■ **EXERCISE OBJECTIVE**: Can you reproduce the entries word for word, from the line containing "Task: Select the Lasso tool" through the end of the entries, leaving out the pictures?

=== RECORDS SUPPLIED ===

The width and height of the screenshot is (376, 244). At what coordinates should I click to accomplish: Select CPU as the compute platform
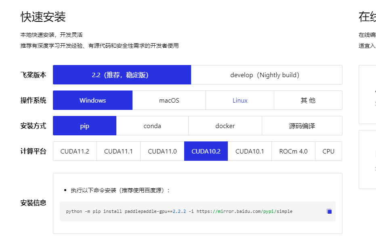[329, 151]
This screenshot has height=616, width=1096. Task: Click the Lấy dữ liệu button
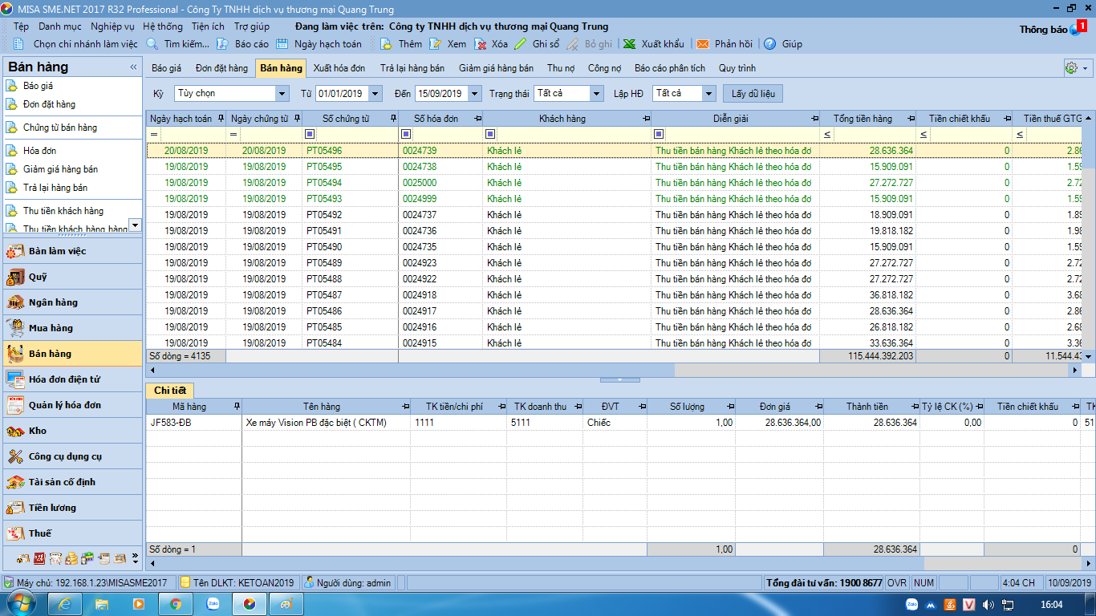click(753, 94)
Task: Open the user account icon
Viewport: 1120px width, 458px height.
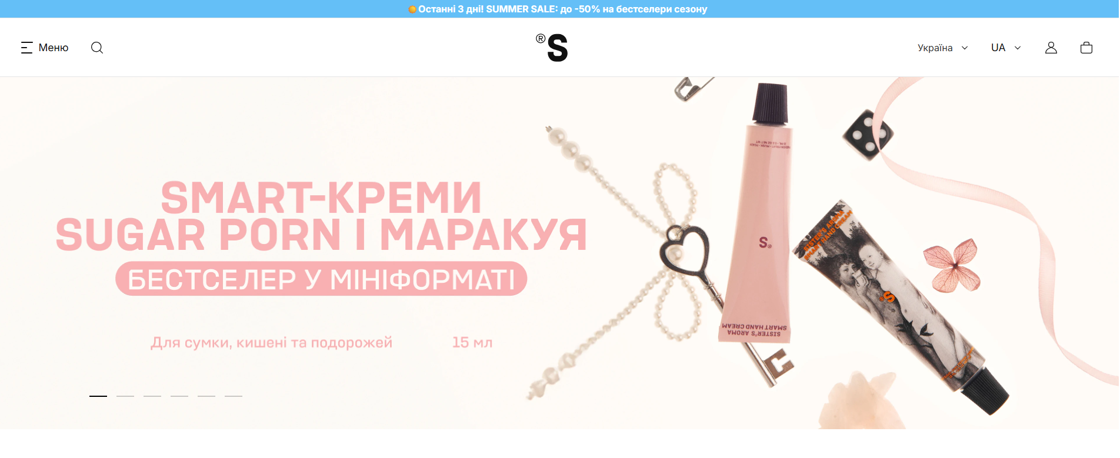Action: point(1051,48)
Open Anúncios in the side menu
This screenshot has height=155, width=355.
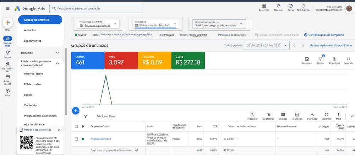click(30, 30)
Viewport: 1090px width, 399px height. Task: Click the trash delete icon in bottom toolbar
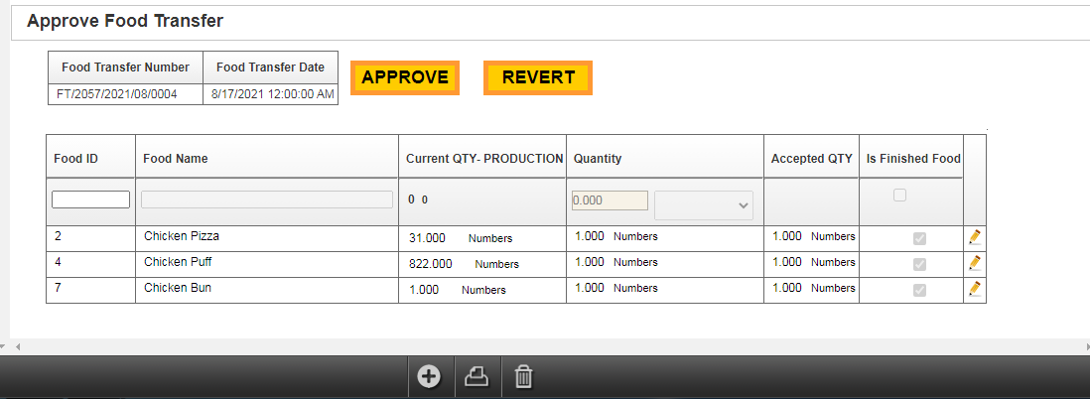(x=524, y=377)
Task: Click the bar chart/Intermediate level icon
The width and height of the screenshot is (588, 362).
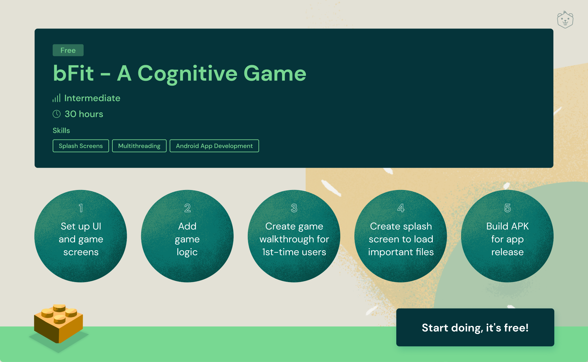Action: pos(56,98)
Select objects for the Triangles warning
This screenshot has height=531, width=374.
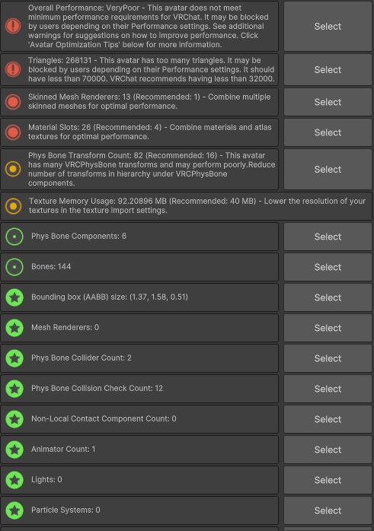[328, 70]
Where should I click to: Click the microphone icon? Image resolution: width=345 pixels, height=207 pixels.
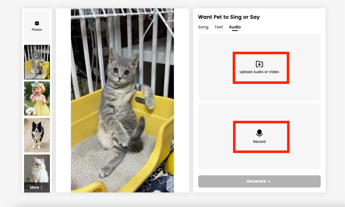(x=259, y=133)
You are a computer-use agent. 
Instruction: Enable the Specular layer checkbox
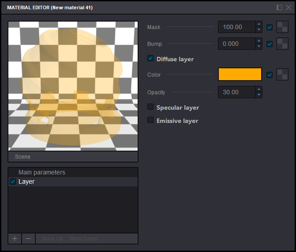[150, 107]
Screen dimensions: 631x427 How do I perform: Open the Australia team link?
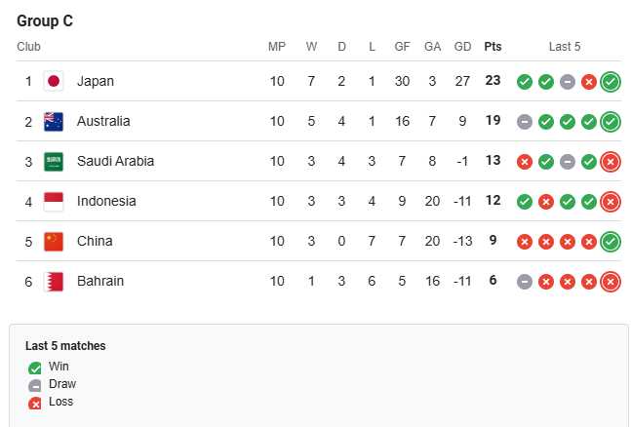click(x=103, y=121)

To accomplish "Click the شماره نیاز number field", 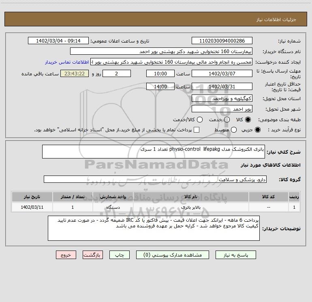I will pyautogui.click(x=222, y=41).
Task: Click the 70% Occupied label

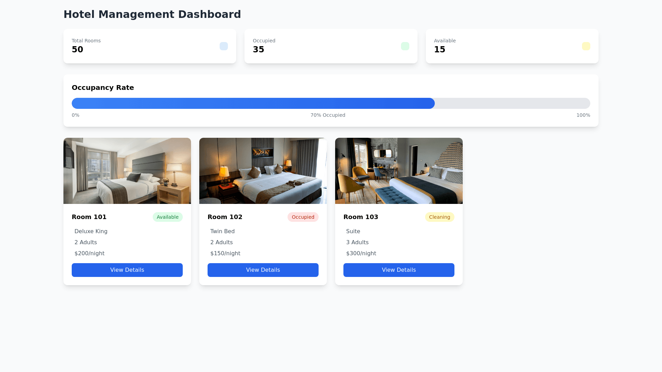Action: click(328, 115)
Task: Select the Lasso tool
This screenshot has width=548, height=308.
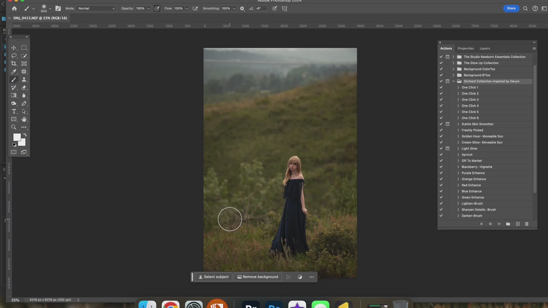Action: (x=13, y=56)
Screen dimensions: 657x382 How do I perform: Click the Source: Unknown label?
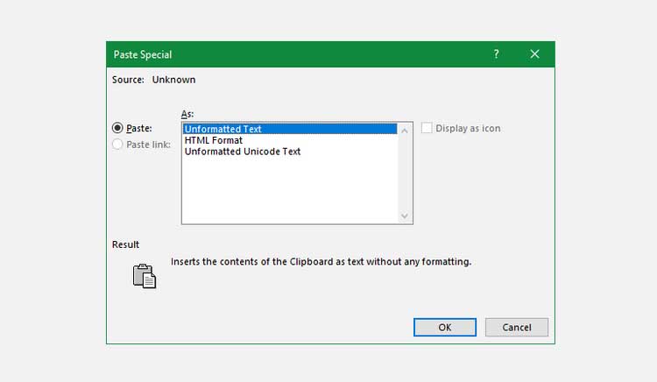(x=154, y=80)
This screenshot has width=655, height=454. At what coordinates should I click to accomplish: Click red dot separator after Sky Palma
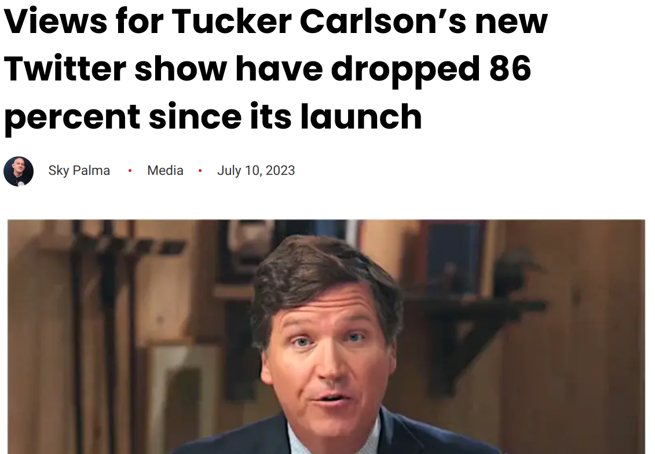coord(130,170)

===

■ **FULL SOLUTION**:
Task: Select the Lasso tool
This screenshot has width=548, height=308.
Action: (x=13, y=56)
Screen dimensions: 657x382 How do I perform: Click the Source: Unknown label?
(x=154, y=80)
This screenshot has width=655, height=454. At what coordinates should I click to accomplish: Click red dot separator after Sky Palma
coord(130,170)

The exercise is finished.